MATERIAL PROVIDED |
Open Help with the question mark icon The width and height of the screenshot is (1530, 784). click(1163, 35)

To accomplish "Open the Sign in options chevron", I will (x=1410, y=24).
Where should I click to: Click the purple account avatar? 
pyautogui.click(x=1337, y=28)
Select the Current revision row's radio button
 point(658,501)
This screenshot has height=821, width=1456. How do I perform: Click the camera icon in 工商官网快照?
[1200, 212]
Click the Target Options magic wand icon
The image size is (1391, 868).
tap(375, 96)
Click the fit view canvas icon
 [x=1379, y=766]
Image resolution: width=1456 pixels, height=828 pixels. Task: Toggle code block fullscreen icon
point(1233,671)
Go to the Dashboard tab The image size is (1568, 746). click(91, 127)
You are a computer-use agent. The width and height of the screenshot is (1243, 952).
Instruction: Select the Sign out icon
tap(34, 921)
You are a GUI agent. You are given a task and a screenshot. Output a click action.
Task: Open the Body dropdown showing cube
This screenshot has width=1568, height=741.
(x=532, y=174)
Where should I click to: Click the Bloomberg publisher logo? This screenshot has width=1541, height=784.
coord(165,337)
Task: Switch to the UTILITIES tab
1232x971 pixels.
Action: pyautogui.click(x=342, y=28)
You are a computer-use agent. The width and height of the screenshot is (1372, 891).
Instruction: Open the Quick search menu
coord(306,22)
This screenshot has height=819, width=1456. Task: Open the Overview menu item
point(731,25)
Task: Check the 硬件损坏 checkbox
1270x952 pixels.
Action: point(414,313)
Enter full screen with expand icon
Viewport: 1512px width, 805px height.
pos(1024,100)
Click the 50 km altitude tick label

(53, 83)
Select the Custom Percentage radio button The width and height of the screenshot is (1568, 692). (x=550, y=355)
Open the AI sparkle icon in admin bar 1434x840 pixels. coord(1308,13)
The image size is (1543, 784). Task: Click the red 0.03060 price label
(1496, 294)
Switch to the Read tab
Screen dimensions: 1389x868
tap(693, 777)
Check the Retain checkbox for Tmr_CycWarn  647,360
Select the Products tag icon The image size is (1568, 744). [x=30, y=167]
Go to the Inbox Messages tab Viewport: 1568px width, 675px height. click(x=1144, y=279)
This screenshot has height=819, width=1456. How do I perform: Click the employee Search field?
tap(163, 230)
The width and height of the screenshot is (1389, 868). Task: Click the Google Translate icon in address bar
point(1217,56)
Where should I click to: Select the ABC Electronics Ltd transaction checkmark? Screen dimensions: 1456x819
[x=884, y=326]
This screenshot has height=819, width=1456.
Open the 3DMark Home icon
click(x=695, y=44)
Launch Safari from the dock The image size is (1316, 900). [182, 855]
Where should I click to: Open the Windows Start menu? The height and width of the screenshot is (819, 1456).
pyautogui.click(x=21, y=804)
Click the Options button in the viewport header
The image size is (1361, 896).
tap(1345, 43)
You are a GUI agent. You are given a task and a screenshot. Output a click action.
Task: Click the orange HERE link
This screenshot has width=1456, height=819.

PROMPT | Only the lines above starting at the line that holds "Where should I click to: Click the Bloomberg" and ending at the line that holds "is (1372, 891)." are to be repeated, exactly and in full.

RESPONSE FOR THIS EXERCISE |
Where should I click to: Click the Bloomberg publisher logo? This screenshot has width=1541, height=784.
coord(165,337)
Task: Switch to the UTILITIES tab
1232x971 pixels.
Action: pyautogui.click(x=342, y=28)
You are a computer-use agent. The width and height of the screenshot is (1372, 891).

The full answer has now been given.